As for recruitment, the number of newly recruited nurses and allied health professionals was on the uptrend from 1,900 in 2018 to 2,300 in 2020, and we have been experiencing a net inflow and growing of the public healthcare workforce.

However, for the first half of 2021, the number of new recruits was about 1,300, slightly below the number of resignations. MOH is working closely with our public healthcare institutions to shore up recruitment, for both local and foreign staff, to augment the healthcare workforce.

The COVID-19 crisis has stressed the system tremendously. But because of our vaccination programme, safe management measures and collective co-operation and trust we place in each other, the healthcare system was not overwhelmed. Some of our good foreign staff were poached by other countries, some resigned, and recruitment of nurses, especially foreign nurses, has been challenging due to the strong international demand.

That is the reality of the situation caused by the pandemic. The market for nursing manpower is now subject to global competition. That is why we have always emphasised on the need to protect our healthcare system, and our healthcare workforce, and not subject them to excessive stress and demands.

And our population has responded, by getting their vaccinations and boosters, and bear with the safe management measures to reduce transmission. We all deeply appreciate the work of our healthcare workers during the pandemic crisis, and our healthcare workers in turn is grateful for the co-operation of our population to protect our healthcare system.

We don’t take the position that let’s open up all activities and let the healthcare system bear the brunt of it. Nor do we protect the healthcare system at all cost and subject the country to a severe social and border lock down. Our ability to take a middle path approach, is the hallmark of a high trust society.
To retain staff better, our public healthcare institutions have stepped up their outreach to staff on the well-being and support measures available to them. This includes counselling services, staff helplines, and peer support programmes.

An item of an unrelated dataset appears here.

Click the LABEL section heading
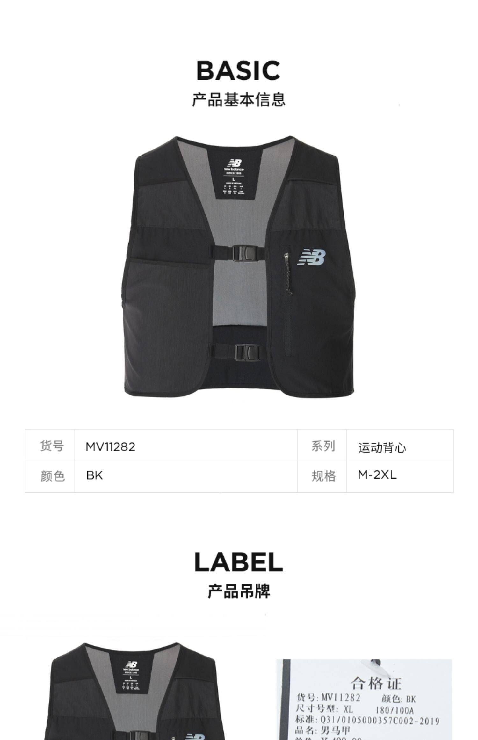478x740 pixels. (238, 562)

When presented with a resignation notice, supervisors will speak with the staff to understand the reasons for leaving and discuss if there are other ways in which the institution might be able to render support. This includes encouraging staff to take a period of leave to attend to personal matters, offering part-time or other flexible work arrangements or exploring alternative jobs within the cluster.

However, there may still be instances whereby after exploring various options, the staff may still prefer to resign. In such cases, the public healthcare institutions would respect their wishes.

MOH will continue with our efforts to recruit and build up a local core within our healthcare workforce to meet our future needs by improving the awareness of the professions and growing the local training pipelines for both fresh graduates and mid-career entrants. MOH has also put in place measures to better retain our healthcare workers, such as through salary enhancements over the years to ensure that our public healthcare institutions’ pay remains competitive.